Sharing and Promoting Ideas
- bobbybarber
- Sep 4, 2014
- 2 min read
Today's prompt from Te@chThought: "Discuss one “observation” area that you would like to improve on for your teacher evaluation."
Our school currently uses the McREL evaluation instrument which rates each standard on a 1-4 scale: developing, proficient, accomplished, and distinguished. I didn't really have one glaringly weak area on my evaluations last year, but I did notice that there were a handful of standards where I was rated accomplished that had a common thread. I noticed I could improve a lot of areas by focusing on sharing. A lot of the standards were things I felt I did really well, some of them I thought I excelled at, but I wasn't getting the highest rating possible. After looking over the rubric, I agreed with my evaluation 100%. I was doing really great in some areas, but I was keeping my methods to myself. If we want to make real change, we have to look beyond our classroom. I see between 80 and 120 students in my math classes each year, depending on my courses and class sizes. Our school graduated about 460 students last year, meaning there are more than 1800 at the secondary level. If I do something well and my students benefit from it, why shouldn't I promote that to my colleagues so their students can benefit too. Even if someone wanted to look at this from a selfish standpoint, sharing an idea will benefit that person too. When someone else takes your idea and modifies it and improves upon it, now you will have a better version of your original to use with your students.
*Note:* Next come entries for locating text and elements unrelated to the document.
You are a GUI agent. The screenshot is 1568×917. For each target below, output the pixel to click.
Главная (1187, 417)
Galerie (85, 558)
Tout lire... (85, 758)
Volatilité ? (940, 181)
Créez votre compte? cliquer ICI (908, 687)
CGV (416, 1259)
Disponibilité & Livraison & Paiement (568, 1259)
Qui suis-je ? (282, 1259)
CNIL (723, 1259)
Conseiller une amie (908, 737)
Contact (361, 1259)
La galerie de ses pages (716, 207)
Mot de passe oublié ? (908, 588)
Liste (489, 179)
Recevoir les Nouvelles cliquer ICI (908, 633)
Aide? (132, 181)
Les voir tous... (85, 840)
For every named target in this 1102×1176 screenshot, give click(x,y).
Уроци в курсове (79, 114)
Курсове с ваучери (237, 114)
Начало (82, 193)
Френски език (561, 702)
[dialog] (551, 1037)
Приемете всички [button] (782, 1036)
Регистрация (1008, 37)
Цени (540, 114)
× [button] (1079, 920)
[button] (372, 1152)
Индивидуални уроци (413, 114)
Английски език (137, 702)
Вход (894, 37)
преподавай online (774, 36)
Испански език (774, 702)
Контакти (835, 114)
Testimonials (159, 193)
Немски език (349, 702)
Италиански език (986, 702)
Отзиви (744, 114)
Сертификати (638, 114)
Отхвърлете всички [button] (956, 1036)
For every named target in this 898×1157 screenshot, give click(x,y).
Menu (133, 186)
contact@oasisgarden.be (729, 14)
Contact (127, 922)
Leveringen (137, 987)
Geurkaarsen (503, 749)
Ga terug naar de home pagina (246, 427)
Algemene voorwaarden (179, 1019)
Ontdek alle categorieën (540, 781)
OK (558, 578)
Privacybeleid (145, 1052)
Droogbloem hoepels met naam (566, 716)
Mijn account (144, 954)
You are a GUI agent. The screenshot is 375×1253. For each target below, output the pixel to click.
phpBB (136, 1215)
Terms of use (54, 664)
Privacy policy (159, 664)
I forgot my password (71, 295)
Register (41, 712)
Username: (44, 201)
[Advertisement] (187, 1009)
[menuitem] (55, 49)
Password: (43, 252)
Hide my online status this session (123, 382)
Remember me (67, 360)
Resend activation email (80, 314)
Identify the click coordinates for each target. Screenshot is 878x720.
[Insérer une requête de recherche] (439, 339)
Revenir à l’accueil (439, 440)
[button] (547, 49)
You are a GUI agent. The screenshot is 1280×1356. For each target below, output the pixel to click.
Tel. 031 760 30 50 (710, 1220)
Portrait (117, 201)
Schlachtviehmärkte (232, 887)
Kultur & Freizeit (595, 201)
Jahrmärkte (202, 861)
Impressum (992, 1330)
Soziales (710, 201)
I want to spend time this year sharing my successes with not only the people in the math department, but in other departments if I feel it would work for them. Not only do I want to share, but I want to steal their ideas too. I would love to see our department meeting go from boring laundry lists of things to do and being talked at to either doing or watching someone else do a great lesson or mini-lesson that worked for the students. If this happened, everyone in our department could share and steal and all the kids would benefit.